Reblogged this on La Fabrique de sens and commented:
Pas assez de temps pour écrire sur mon blogue depuis quelque temps auront constaté mes lecteurs fidèles. Je vais tout de même utiliser cette plateforme pour “rebogger” des billets intéressants.
Ici, celui d’un observateur aguerri de l’industrie de la musique au sujet du streaming, un phénomène qui est en train de transformer la consommation de la musique en ligne.
You nailed it, Mark, especially in your conclusion. The move to streaming music goes beyond music.
“There is an inevitability about the shift in consumer behaviour of which streaming is merely a manifestation.” Exactly. As I point out in my blog post “Music Ownership Is Over”, what’s really ending is the need to own things, all kinds of things, just for the sake of having them.
Spot-on post, excellent blog.
There’s nothing inherently wrong with streaming as a technology. I’ve used it and wrote in support of it 8 years ago. My issue with streaming is whether or not the current business plans are sustainable. Spotify continues to cut their rates in order to attain rapid growth with the demographic they need most…youth. They cut monthly fees in half for a crowd that is not only the most active users, but can be students for upwards of 10 years. Combine with that the intense competitive nature and general race to the bottom mentality, plus the fact that many of these platforms are built upon borrowed money (venture capital), and I wonder if it can survive as a business long enough to help re-build an industry clearly in decline, while consumption is higher than ever.
Keep in mind that 70% of Spotify revenue goes right back to rights holders. Not a lot of margin to expand and run a massive company. Compare this to Dropbox whose costs are minimal since storage and bandwidth are relatively cheap…and even for them, there is a squeeze occurring from majors like Google and Amazon.
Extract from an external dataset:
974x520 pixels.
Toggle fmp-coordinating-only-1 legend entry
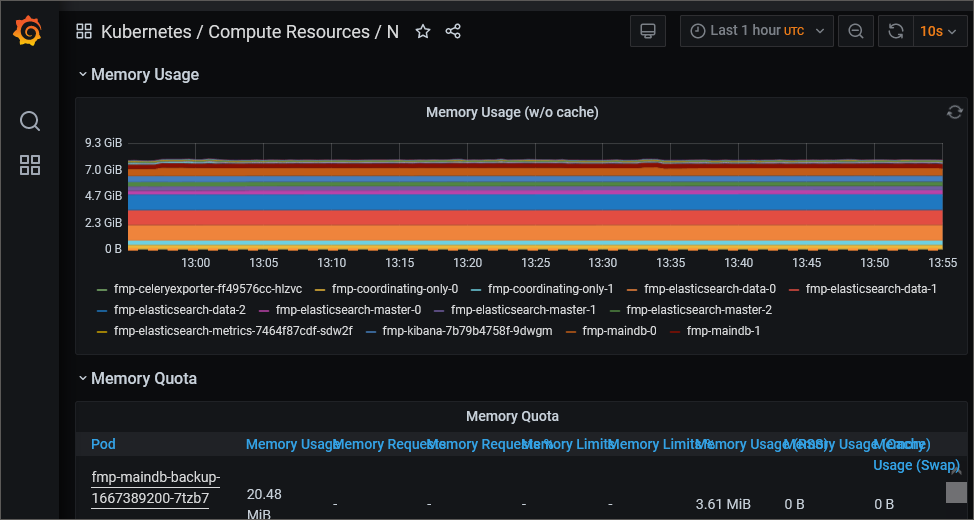pos(550,289)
I predict in the very near future…you are going to be looking at maybe 4-5 music platform choices and all from massive companies. No more plucky startups in this space.
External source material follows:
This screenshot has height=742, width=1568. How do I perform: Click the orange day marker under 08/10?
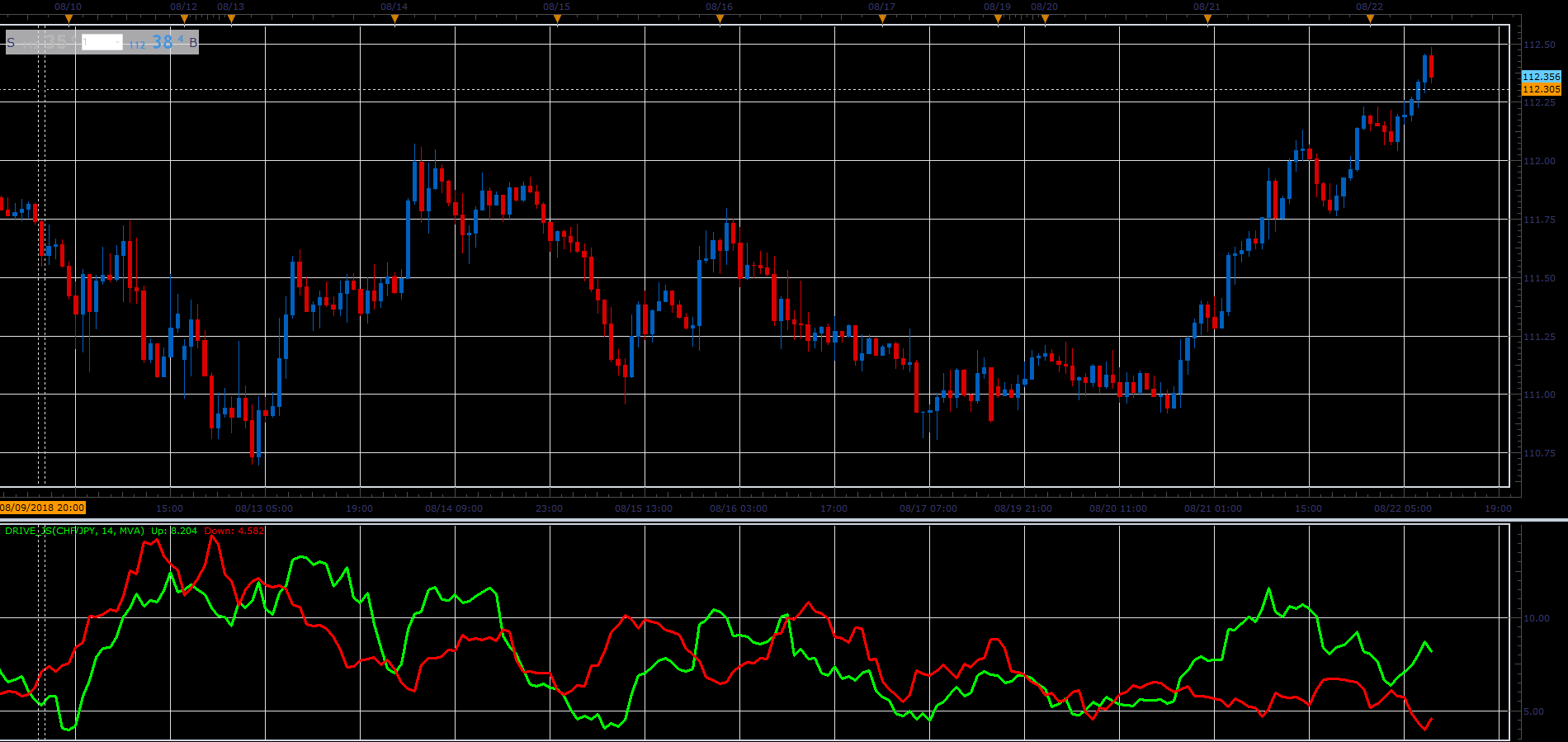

Streaming is here to stay for a while, until the next new shift. We have to all deal with that. The perception that streaming is free music has to be changed. No matter how the music is created, the artists(s) and writer(s) should be fairly compensated. Why is it fair for the CEO of one of these streaming Internet services to make millions of dollars per year while paying the creators (if they pay at all) pennies on the dollar. Music is one of the few for of art where the creator is diminished in the equation, except for poetry (it is difficult to get paid for poetry unless you publish a book). This is because a stream is not tangible. We hear music, but we don’t see music. So, people see it like the wind. Unless you are in a dust storm, you don’t see the wind, or at least the product of the wind being dust. As artists and writers, we do not have a problem with new forms of media, but we do have a problem with not being fairly compensated. What would a famous chef think if someone bought their signature dish for 50 dollars, and someone turned around and sold it on the Internet for 5000 dollars, with an offer of free delivery. The chef would feel cheated and would refuse to do business with the Internet entrepreneur. The creator and performer needs to be compensated. Often, we as writers and artists spend out hard earned money to make recording and pay for musicians and engineers in the studio. We can spend hundreds if not thousands of dollars to produce a song or album. Is that fair? I think that paying 99 cents or even 1.29 for a download is more than fair. I think that a streaming service paying the same rate as radio is not too much to ask, after all, they don’t even have to hire a DJ. They run adds, and make money. Hey corporate America, don’t punish the creators of music, work with us and we will continue to produce the songs that sell your products and entertain your guests.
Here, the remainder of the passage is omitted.